Le Nigeria perd un million de barils de pétrole brut par jour à cause du vol de pétrole brut. C’est ce qu’a dénoncé Ahmad Lawan, président du Sénat nigérian vendredi 07 octobre.
D’après lui, l’économie nigériane est toujours confrontée à une pénurie de revenus et que la situation s’est aggravée récemment.
« Traduite en termes monétaires, notre perte est monumentale. Le vol à grande échelle et massif de notre pétrole est préoccupant, car cela réduit considérablement les revenus disponibles pour le gouvernement. Avec des chiffres contradictoires, les projections ont estimé nos pertes dues à ce malaise entre 700.000 et 900.000 barils de pétrole brut par jour, entraînant une perte d’environ 29 à 35% des revenus pétroliers au premier trimestre 2022 », a dit M. Lawan.

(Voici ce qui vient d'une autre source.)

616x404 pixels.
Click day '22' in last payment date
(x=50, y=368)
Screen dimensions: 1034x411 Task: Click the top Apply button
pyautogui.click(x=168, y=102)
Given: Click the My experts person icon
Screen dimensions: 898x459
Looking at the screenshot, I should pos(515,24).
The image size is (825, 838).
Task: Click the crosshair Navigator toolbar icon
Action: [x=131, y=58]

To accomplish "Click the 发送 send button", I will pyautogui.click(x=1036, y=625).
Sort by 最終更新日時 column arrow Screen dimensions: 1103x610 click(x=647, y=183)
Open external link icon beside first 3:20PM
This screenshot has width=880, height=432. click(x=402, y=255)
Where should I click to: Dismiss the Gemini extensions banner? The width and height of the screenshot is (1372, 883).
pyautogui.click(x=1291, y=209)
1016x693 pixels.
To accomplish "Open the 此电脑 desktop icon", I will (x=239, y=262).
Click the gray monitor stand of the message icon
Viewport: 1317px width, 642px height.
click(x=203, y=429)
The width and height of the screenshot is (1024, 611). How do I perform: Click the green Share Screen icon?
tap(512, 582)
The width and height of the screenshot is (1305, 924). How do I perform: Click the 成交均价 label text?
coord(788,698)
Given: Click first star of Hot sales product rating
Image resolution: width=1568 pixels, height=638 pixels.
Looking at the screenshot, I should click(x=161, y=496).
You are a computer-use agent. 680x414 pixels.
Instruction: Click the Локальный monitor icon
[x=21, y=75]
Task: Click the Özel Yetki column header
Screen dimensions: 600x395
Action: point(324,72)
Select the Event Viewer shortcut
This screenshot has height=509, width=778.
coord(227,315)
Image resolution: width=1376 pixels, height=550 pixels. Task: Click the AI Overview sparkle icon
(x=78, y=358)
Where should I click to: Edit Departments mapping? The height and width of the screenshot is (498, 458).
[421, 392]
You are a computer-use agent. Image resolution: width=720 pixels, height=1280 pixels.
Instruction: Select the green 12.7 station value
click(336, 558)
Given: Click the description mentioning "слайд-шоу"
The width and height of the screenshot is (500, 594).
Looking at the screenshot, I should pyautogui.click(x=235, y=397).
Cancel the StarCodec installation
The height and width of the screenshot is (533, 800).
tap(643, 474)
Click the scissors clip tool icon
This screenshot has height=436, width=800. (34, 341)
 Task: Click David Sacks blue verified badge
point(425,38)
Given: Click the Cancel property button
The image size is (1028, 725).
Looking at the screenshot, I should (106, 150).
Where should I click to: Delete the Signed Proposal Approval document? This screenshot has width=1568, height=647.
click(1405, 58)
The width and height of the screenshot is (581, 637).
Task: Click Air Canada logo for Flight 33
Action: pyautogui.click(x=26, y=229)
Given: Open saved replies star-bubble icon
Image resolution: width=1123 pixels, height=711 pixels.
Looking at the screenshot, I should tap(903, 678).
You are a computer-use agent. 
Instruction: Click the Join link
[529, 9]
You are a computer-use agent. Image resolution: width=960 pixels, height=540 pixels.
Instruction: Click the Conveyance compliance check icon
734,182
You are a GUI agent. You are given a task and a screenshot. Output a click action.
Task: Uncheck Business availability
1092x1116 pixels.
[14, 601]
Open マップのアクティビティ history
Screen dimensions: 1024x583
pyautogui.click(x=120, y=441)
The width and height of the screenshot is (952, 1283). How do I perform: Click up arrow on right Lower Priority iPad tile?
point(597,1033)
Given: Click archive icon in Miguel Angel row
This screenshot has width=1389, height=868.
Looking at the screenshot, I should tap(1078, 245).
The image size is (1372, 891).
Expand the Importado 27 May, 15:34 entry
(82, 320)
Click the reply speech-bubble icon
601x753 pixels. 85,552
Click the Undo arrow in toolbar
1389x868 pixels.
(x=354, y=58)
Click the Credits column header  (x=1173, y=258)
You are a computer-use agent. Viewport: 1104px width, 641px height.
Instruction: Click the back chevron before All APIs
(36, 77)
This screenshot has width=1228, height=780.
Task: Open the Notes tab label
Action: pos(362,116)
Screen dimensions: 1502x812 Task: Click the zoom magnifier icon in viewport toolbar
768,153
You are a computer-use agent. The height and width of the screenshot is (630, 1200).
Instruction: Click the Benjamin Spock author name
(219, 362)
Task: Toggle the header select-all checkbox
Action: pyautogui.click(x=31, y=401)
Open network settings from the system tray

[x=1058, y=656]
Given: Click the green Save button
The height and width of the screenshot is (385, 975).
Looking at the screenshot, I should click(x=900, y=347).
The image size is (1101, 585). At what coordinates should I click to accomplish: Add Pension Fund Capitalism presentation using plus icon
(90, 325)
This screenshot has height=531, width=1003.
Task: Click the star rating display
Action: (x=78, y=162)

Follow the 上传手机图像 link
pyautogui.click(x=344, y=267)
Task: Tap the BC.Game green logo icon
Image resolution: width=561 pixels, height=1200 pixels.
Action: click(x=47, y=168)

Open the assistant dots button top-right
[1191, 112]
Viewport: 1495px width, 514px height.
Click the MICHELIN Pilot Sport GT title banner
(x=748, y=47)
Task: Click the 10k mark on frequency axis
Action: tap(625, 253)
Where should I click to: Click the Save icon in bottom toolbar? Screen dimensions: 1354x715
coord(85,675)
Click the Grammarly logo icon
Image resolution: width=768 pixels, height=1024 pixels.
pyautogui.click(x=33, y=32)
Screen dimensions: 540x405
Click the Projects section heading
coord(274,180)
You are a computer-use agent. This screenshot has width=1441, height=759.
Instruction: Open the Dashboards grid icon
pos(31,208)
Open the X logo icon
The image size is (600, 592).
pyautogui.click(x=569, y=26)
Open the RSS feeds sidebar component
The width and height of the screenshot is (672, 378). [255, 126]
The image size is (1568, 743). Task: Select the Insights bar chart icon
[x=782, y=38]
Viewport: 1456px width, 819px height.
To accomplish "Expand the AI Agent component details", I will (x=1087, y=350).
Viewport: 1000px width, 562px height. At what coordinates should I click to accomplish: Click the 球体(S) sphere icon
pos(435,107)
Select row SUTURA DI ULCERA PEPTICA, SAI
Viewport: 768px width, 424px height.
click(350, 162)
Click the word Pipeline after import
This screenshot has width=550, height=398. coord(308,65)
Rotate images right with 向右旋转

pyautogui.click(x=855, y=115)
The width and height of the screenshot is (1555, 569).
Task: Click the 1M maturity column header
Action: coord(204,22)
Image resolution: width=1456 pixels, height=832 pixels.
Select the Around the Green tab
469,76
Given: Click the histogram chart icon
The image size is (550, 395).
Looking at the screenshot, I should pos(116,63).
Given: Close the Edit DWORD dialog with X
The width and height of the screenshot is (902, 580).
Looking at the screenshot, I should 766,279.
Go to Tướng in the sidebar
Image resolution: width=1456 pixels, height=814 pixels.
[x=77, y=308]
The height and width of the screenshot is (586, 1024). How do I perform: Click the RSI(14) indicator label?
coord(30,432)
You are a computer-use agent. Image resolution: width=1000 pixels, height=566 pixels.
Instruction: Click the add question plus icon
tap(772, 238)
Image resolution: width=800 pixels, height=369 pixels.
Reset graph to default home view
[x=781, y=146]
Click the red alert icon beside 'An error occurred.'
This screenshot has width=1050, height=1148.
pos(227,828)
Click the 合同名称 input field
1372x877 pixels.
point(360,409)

Il indique que le déficit budgétaire pourrait être réduit en arrêtant le vol. « Nous pouvons également envisager d’autres options pour générer davantage de revenus pour le gouvernement grâce à l’examen des dérogations et des concessions que le gouvernement a accordées à hauteur de 6 billions de nairas », a-t-il souligné.
Mercredi 05 octobre, l’Organisation des pays exportateurs de pétrole (Opep) et ses alliés ont décidé de réduire fortement leur production de deux millions de barils par jour, malgré les pressions américaines pour une hausse.
Le président du Sénat déclare que le chiffre représente une baisse estimée des revenus totaux de 1,1 billion de nairas enregistrée au dernier trimestre de 2021 à 790 milliards de nairas au premier trimestre de cette année.
« Les chiffres montrent que nous ne sommes pas en mesure de respecter le quota quotidien de l’Organisation des pays exportateurs de pétrole (OPEP) de 1,8 million de barils par jour », a-t-il poursuivi.